Saya sudah membuka-buka semua peraturan MIGAS yang saya punya, namun saya tidak menemukan satu hal yakni kewajiban "pemasangan Safety Valve pada setiap pressure vessel" di Indonesia.

Pertanyaan saya adalah:
"Apakah betul memang tidak ada aturan MIGAS tentang kewajiban pemasangan Safety Valve pada setiap pressure vessel?"

Silahkan teman-teman yang memiliki landasan aturan untuk menjawab ini. Kalau memang ada aturannya, boleh saya diberitahukan  tentang no peraturannya dan lembaga mana yang mengekuarkannya?


Tanggapan 1 - rahmat ardiansyah


Pak coba lihat di STOOMORDONANTIE ANNO 1930 yang diterbitkan di Negeri Balanda....(maaf Pak hanya itu yang saya tau)


Tanggapan 2 - zaen@mmhe


Sebenarnya kawan kawan, untuk mewajibkan memasang safety ataupun relief valves blow dwon apalah namanya, Saya rasa dan saya pikir itu melalui process apakah tekanan yang di alirkan itu menjadi lebih besar dengan kapasitas vessel. Kalau ada kemungkinan lebih besar pressure nya maka akan timbul bagai mana mengamankan vessel tersebut.
Lalu kita pasang pengaman, safety, releif, atau blowdown valve. Bukan begitu Kang Darmawan. Ma'af barang kali ini boleh di pertimbangkan, dari pada cari dasarnya yang sangat susah.
Wallohu A'lam,


Tanggapan 3 - Crootth Crootth


Mas Zaen,

Kalau soal itung2annya saya tidak tanyakan disini, karena itu dengan  sangat mudah bisa dihitung (untuk case Oil and Gas, bukan sticky fluid or reacted liquid lho). Saya juga tidak ingin memasang sesuatu yang TIDAK diperlukan dipasang hanya demi menjamin rasa aman. Ingat semakin banyak PSV dipasang, semakin tinggi human error (menyangkut sertifikasi, maintenance, dan pengoperasian).

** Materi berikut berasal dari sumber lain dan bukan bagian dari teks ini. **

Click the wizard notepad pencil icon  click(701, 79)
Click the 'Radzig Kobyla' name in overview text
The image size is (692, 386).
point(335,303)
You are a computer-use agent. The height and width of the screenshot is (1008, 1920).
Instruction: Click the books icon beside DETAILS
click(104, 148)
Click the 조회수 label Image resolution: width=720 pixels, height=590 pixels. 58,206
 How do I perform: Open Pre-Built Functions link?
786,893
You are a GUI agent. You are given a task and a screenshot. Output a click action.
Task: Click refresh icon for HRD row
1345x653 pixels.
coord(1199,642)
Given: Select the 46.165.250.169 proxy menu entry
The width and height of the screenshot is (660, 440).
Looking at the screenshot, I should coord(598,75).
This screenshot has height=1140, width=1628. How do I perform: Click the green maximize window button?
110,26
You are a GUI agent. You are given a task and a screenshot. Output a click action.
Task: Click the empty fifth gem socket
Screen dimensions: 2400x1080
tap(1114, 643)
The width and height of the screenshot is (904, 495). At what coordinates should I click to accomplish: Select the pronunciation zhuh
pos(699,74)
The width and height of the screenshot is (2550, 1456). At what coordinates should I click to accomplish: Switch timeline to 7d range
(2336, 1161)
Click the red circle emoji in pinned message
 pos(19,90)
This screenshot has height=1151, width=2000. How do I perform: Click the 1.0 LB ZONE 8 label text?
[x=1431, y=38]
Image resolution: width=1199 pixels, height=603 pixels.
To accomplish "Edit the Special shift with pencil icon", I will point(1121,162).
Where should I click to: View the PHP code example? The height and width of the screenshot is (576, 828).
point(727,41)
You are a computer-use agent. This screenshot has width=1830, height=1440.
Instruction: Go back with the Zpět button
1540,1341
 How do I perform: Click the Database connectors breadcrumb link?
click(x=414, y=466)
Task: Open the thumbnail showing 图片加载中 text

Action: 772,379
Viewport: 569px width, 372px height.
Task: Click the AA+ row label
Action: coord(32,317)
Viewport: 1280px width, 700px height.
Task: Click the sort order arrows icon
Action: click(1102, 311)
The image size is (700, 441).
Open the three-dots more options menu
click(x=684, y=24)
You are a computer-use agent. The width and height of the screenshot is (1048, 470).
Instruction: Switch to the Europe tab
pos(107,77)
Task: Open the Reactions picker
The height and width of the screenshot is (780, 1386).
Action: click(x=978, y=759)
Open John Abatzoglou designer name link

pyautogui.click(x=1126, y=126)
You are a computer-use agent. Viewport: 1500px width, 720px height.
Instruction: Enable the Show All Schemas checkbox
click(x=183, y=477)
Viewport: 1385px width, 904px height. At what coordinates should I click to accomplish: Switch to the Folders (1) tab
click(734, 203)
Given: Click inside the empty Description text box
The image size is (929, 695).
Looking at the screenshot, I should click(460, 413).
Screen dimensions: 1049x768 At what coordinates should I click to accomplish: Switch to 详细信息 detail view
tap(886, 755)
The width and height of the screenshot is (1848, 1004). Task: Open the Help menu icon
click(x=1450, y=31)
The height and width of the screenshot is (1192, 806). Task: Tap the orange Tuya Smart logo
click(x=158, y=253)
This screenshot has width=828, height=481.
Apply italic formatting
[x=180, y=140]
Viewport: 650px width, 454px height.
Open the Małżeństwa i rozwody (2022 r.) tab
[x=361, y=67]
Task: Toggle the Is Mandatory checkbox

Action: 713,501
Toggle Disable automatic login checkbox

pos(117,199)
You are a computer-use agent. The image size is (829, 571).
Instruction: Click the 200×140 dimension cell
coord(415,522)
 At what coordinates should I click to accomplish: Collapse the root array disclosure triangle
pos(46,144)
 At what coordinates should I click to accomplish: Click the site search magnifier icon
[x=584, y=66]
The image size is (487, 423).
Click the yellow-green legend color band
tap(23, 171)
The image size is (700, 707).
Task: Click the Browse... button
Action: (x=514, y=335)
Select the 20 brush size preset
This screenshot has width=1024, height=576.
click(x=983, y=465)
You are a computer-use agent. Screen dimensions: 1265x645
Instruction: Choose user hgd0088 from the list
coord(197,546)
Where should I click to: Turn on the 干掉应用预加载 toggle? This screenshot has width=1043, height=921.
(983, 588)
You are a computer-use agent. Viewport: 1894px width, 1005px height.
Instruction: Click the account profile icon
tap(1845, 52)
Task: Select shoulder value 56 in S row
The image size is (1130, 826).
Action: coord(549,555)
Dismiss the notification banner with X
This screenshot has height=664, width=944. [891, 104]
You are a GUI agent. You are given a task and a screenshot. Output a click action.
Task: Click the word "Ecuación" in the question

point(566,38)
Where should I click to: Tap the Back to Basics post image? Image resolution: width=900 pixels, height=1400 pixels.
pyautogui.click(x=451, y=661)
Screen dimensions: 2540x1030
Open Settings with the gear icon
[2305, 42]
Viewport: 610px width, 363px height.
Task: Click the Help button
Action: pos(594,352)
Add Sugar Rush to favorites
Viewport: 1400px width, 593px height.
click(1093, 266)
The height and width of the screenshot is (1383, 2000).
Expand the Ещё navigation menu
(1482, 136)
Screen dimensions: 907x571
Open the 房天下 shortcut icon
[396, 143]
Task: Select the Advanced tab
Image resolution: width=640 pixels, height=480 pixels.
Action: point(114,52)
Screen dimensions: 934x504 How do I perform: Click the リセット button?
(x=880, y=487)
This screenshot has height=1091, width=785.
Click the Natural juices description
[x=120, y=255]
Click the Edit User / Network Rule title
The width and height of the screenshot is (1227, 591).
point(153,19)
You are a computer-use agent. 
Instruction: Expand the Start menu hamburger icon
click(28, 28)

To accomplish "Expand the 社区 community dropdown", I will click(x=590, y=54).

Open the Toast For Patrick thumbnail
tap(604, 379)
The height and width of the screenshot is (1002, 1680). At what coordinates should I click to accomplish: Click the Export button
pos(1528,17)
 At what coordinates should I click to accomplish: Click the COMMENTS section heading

Yang saya tanya adalah dasar aturannya, karena setelah saya baca-baca lagi di Mijnordonantie 1930 juga tidak secara JELAS mewajibkan pemasangannya.

kesimpulan saya yah nurut ASME saja yang juga TIDAK mewajibkannya jika ada kepastian SIS nya mampu melindungi vessel tsb.

Atau saya salah tafsir terhadap Mijnordonantie 1930??

Best Regards,


Tanggapan 4 - W4hyu Safety wahyudho.prabowo


Cak DAM,
Mungkin peraturan dibawah ini bisa mewakili pertanyaan sampeyan Mugo-mugo cocok...:-))


*

PERATURAN

MENTERI TENAGA KERJA DAN TRANSMIGRASI

NOMOR : PER. 01/MEN/1982

TENTANG

BEJANA TEKANAN
*
*

Pasal 9
*

(1) Bejana yang berisi gas atau gas campuran yang dapat menimbulkan tekanan melebihi (atmel) lebih tinggi dari yang diperbolehkan harus diberi tingkap pengaman atau alat pengaman sejenis yang dapat bekerja dengan baik.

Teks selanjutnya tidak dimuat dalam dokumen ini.